• _PROBLEMA 1_: Você pode copiar sem nenhuma alteração os registros que vão da linha com "Click the red line's peak at 2012" até o fim deles, incluindo essa primeira linha?

• _TRECHO DO DOCUMENTO_:
<<<<

Apesar de quase todos os nomes de guerreiros menores possuírem um significado positivo, que seriam “nomes de desejo”, ou seja, nomes que buscam transmitir à criança votos de boa sorte e que refletem características que se almeja que o portador tenha, há aqueles que podem atribuir ao seu portador uma característica negativa, como Deíoco (Δηΐοχος), que pode ser interpretado como “que carrega a hostilidade”, “que tem hostilidade”, Elefenor (Ἐλεφήνωρ, “enganador”, “que engana o homem”) e Mérmero (Μέρμερος, “funesto”). Há também nomes que podem ser entendidos tanto de maneira positiva como negativa, por exemplo Clônio (Κλονίος, “que tumultua”, “que perturba”, “aquele que leva a desordem”), que parece negativo, mas se relacionarmos seu significado ao tumulto natural do combate, talvez possa ser visto como um nome adequado a um guerreiro; e Harpalião (Ἁρπαλίων), que pode ser interpretado como “o amável”, “charmoso”, ou como “ambicioso”, “ávido”. Pensando pelo viés da onomástica histórica (isto é, da nomeação de pessoas reais), os antropônimos negativos, atribuídos tanto a gregos como a troianos, poderiam ser fruto do costume que podemos chamar de caconímia, que consiste em dar à criança um nome de sentido desfavorável para evitar a inveja de outros (Sulzberger, 1926, p. 412). Considerando, porém, uma função poética, a função dos nomes de sentido negativo poderia ser ajudar na construção do quadro de batalha, que então representaria os bons e os maus guerreiros.

Os nomes dos guerreiros menores nos catálogos de batalha

Nos poemas homéricos os catálogos têm a função de transmitir para a audiência a urgência e a dinamicidade da batalha, o que a narrativa detalhada não consegue fazer. Eles podem ser usados com quatro finalidades: 1) descrever os personagens do poema, apresentando detalhes sobre sua ascendência e seus feitos; 2) resumir e dinamizar uma ação sequencial, ou então fornecer uma visão geral de eventos simultâneos; 3) no caso dos catálogos das tropas, eles servem para prenunciar eventos futuros, já que eles são oferecidos antes de começar uma batalha; 4) aumentar o envolvimento da audiência na narrativa, uma vez que ao fornecer informações sobre os personagens, individualizando-os, é possível gerar simpatia ou antipatia por parte da audiência com relação àquele guerreiro.29

Através de uma lista, mesmo uma simples lista de nomes de heróis, um poeta pode multiplicar uma única imagem, ou uma única ação, várias vezes – e com grande economia. Uma lista, portanto, pode evocar o tumulto da batalha, o frenesi e a disputa. E na medida em que dá nomes aos rostos, ela individualiza os atores: esses guerreiros são gente (Minchin, 1996, p. 17).

>>>>

• _Registros sobre a localização de palavras e elementos_:
<<<<

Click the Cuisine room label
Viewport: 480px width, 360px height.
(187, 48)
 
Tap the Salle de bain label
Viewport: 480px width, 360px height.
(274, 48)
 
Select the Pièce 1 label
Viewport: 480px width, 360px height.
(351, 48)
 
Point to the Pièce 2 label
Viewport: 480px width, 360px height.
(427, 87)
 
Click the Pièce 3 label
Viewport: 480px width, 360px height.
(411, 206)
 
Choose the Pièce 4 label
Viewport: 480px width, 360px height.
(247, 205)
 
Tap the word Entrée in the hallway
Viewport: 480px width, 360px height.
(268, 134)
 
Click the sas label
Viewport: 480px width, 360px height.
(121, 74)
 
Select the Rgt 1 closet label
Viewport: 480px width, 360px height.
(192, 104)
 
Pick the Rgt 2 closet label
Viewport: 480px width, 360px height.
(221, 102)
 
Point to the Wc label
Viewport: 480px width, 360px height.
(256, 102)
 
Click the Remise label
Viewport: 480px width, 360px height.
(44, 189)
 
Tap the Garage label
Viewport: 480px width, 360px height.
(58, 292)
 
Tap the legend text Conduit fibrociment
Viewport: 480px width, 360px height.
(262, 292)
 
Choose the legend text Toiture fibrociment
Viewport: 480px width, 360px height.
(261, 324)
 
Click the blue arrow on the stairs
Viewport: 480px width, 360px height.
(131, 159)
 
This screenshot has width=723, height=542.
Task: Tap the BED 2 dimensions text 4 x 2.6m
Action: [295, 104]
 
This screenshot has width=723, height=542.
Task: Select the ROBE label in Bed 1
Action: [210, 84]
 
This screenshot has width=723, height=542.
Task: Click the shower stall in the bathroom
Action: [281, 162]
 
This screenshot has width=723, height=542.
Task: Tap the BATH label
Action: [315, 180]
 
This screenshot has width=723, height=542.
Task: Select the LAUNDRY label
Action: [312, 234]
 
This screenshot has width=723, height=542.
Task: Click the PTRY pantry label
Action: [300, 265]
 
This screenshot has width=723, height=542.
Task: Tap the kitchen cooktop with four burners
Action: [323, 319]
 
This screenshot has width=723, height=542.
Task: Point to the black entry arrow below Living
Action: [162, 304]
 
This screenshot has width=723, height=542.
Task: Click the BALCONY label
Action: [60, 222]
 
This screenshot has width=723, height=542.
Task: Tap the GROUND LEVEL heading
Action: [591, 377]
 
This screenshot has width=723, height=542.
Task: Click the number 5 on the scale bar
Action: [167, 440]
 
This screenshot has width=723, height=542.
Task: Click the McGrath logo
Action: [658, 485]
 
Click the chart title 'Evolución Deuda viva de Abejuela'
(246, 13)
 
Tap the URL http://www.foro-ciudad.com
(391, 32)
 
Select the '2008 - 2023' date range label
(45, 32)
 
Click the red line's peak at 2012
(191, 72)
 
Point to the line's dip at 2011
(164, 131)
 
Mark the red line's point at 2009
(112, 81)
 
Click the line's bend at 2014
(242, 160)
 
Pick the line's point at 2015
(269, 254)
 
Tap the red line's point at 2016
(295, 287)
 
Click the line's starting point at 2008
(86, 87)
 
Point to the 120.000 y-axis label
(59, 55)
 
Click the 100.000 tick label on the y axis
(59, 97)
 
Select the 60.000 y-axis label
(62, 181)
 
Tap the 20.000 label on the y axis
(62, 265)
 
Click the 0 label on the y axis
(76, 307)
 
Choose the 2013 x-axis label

>>>>

• _PROBLEMA 2_: Você pode reproduzir fielmente a parte do trecho sobre os nomes dos guerreiros homéricos que começa em "Através de uma" e vai até "1996, p. 17)."?

• _RESPOSTA COMPLETA 1_:
Click the red line's peak at 2012
(191, 72)
 
Point to the line's dip at 2011
(164, 131)
 
Mark the red line's point at 2009
(112, 81)
 
Click the line's bend at 2014
(242, 160)
 
Pick the line's point at 2015
(269, 254)
 
Tap the red line's point at 2016
(295, 287)
 
Click the line's starting point at 2008
(86, 87)
 
Point to the 120.000 y-axis label
(59, 55)
 
Click the 100.000 tick label on the y axis
(59, 97)
 
Select the 60.000 y-axis label
(62, 181)
 
Tap the 20.000 label on the y axis
(62, 265)
 
Click the 0 label on the y axis
(76, 307)
 
Choose the 2013 x-axis label

• _RESPOSTA COMPLETA 2_:
Através de uma lista, mesmo uma simples lista de nomes de heróis, um poeta pode multiplicar uma única imagem, ou uma única ação, várias vezes – e com grande economia. Uma lista, portanto, pode evocar o tumulto da batalha, o frenesi e a disputa. E na medida em que dá nomes aos rostos, ela individualiza os atores: esses guerreiros são gente (Minchin, 1996, p. 17).